This is another diary entry that I wrote in January or February but didn't post until now. I apologize for the delay...
I had a kind of sad conversation the last day I was in Japan.
One of Mugi’s human friends - Ogawa-san - dropped by the house to say “hi” and to bring some sticky rice (sekihan) that she had made for Mugi and me. (Delicious! Thank you Ogawa-san!)
Ogawa-san is an older woman, maybe around 80 years old (human years), who lives nearby with her daughter and grandchildren, and somehow we started talking about how crazy everyone seems to be for “technology” in Japan. I mentioned to her that when I ride Japanese trains or buses, no one seems to talk to anybody and instead they spend their time staring into the tiny screens of their mobile phones - playing games, reading comics, or who knows what else. I think it’s becoming more like this in the United States too, but it’s not as much as what I saw in Japan.
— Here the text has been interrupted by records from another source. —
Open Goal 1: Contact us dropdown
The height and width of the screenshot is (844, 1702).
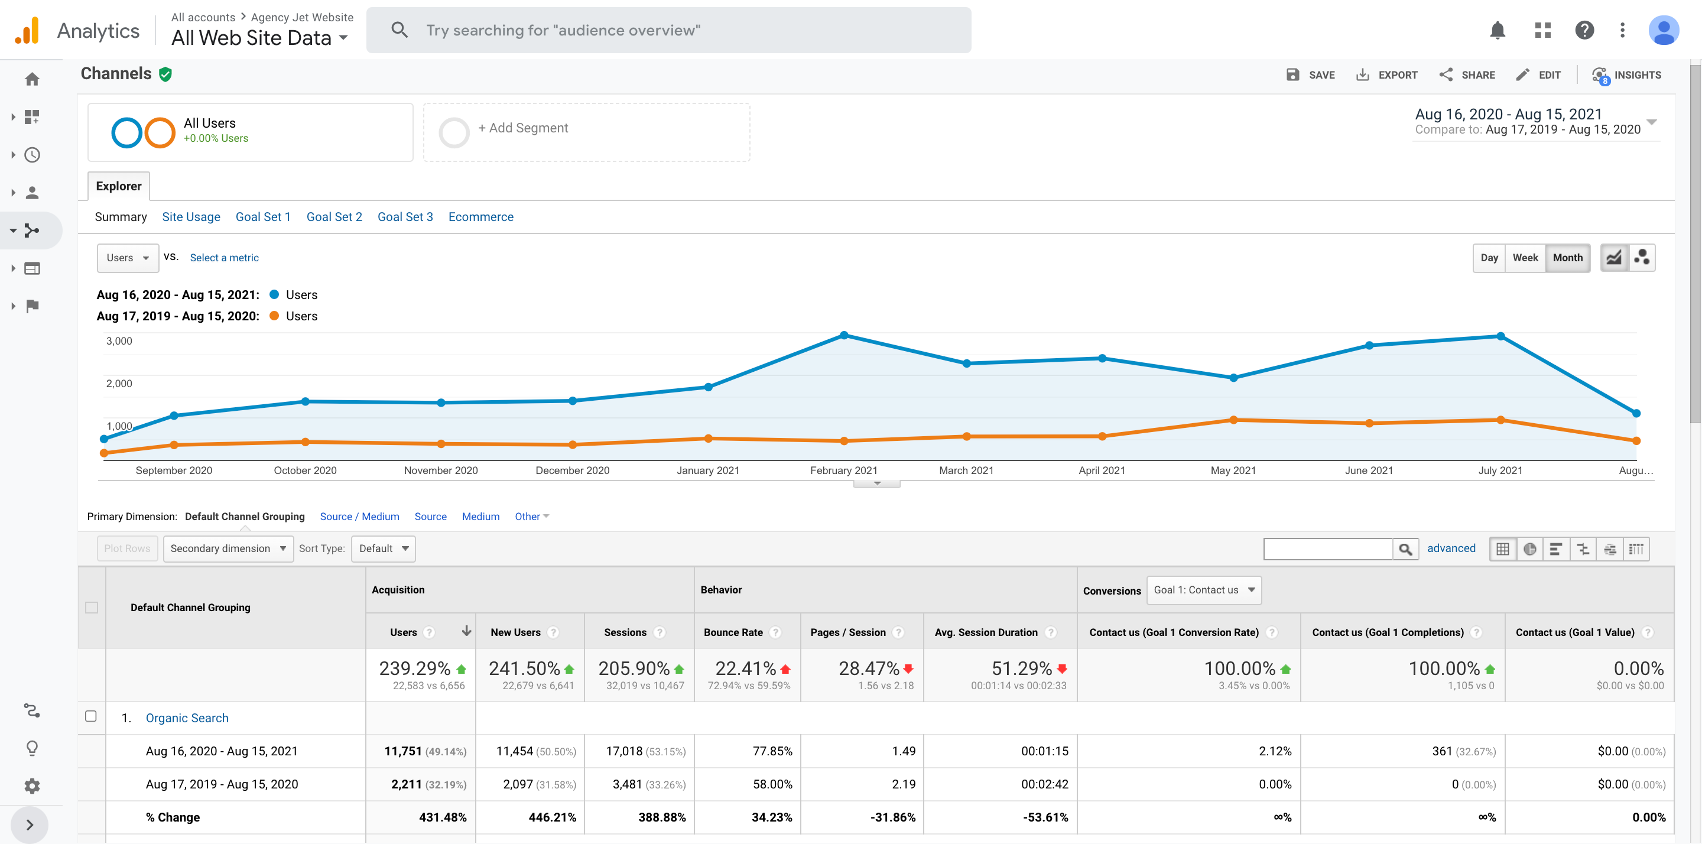coord(1204,590)
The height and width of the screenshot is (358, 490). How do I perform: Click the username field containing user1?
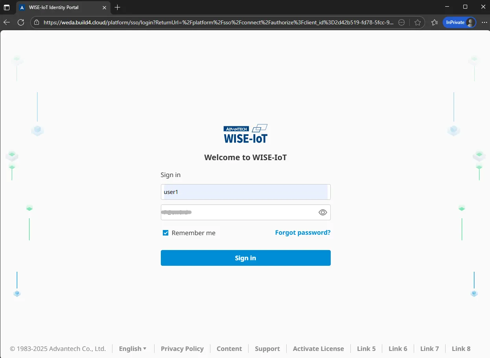[245, 192]
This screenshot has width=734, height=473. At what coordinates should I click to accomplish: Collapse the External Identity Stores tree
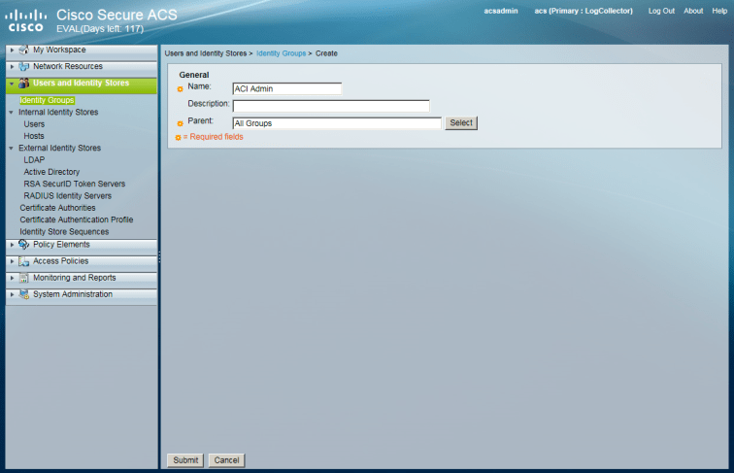pyautogui.click(x=13, y=149)
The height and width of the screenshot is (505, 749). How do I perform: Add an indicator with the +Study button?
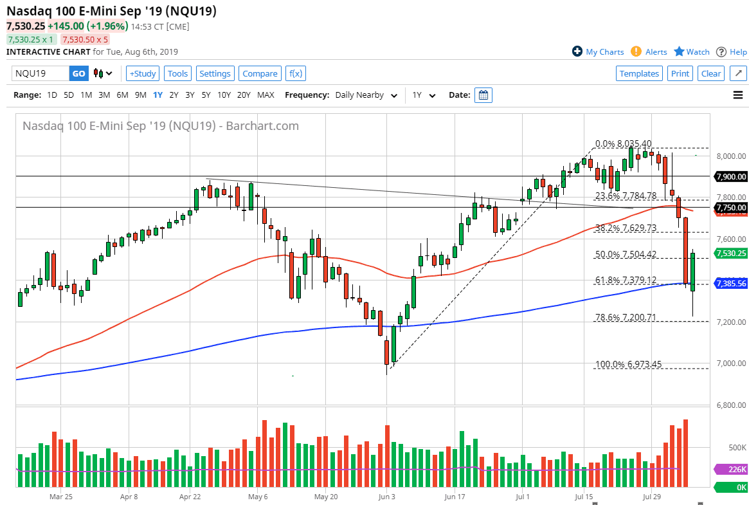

Mrs. Ogawa agreed - she told me that many Japanese parents really want their children to “succeed” in life so they make computers available to their children as early as possible. She said it’s even common nowadays for babies to know how to control a computer (using graphical interfaces and hand gestures) before they’ve even learned to walk or talk. Just the day before, she had seen her youngest grandchild, who is isn’t even a year old yet, crawl to the TV in their living room and start swiping at the screen with her tiny hands in an attempt to control it like it’s a big tablet computer.
At first I thought this was just a cute baby story until Mrs. Ogawa became very serious and said to me that while the baby already wants to use computers, she herself doesn’t know how to use one at all. Of course all her other grandchildren already know how to use computers and so she feels bad that she can’t help them with computers. She even told me that her grandchildren think that Grandma is worthless because they know how to use computers and she doesn’t.
To be honest, this really shocked me, and I could see that Ogawa-san felt sad and hurt by this.
Isn’t it strange how when you meet someone and you don’t know something they know, sometimes they’ll start treating you as if you’re a newbie, ignorant, clueless, a lower intellectual being? Why wouldn’t they assume that you just know many other things instead? Because really, in your whole life, have you ever met anyone that didn’t know an infinite number of important things that you don’t?